How to Use Our Thermal Monitors#
Our thermal monitors are built cheaply from electronic parts by volunteers and offered on that basis. We are reviewing our use of them but if we continue to offer them after July 2025, we might need to charge for the web connection. If you don’t want a monitor any more, or if it isn’t working, we’d be grateful if you would send it back to us so we can update the software and reuse it.
Do I need to read this?
For sites that have good wifi, we now ship the monitors with the wifi details already on them, so all you have to do is insert 3 alkaline or rechargeable NiMH batteries and turn them on. Do tell us when you do this so we can check whether the data is coming in OK.

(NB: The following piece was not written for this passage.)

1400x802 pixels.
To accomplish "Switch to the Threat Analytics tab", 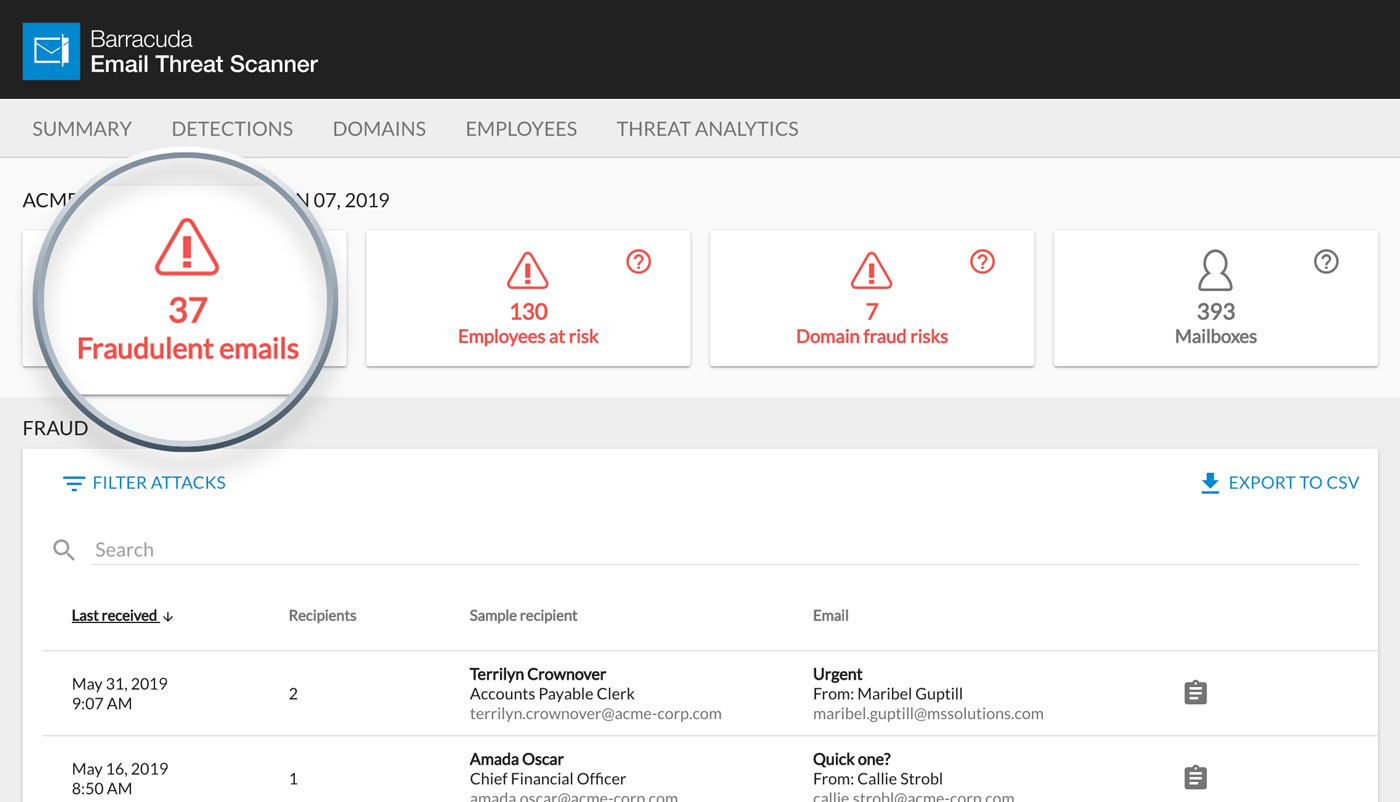I will (707, 128).
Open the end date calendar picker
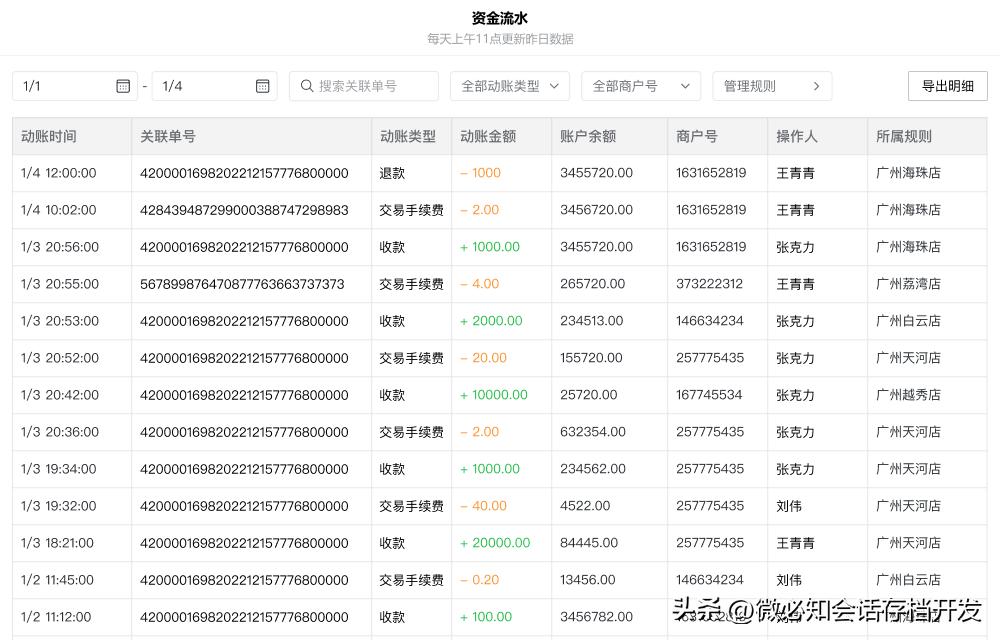Screen dimensions: 1000x640 262,86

For sites without good wifi that covers everywhere you might want to take measurements, we either advise them to buy a commercial data logger or loan them one, usually a Thermopro 357s or a Lascar EasyLog device.
You only need these instructions if you have one of our monitors and need to change the wifi network details.
You do still need to read our instructions about good places to put the monitor.
Before you start, you must decide which mode to use for your thermal monitor.
The monitor uses the wifi in the building to send readings to cloud storage. Choose this option if you have wifi that can be accessed by entering a network name (SSID) and password and if it covers the location where you are placing the monitor. This mode requires good wifi signal strength - if your wifi signal is poor or if you ever turn it off completely, choose “save” mode.
The monitor saves the data for you to pick up every 3 weeks or so using a smartphone or laptop. Choose this option if your building doesn’t have wifi or if you are placing the device in a location where the wifi is poor.
What is Radio Mode?
Most monitors won’t work in radio mode. The ones that will are for venues that have wifi but need to monitor locations that are so hard to access it would be difficult to change the monitor batteries - like inside a church organ. They have an extra radio and a separate base station or “hub” that plugs into an electricity socket nearby. The monitor takes the temperature and relative humidity readings, sends them to the hub, and then the hub sends them to the internet.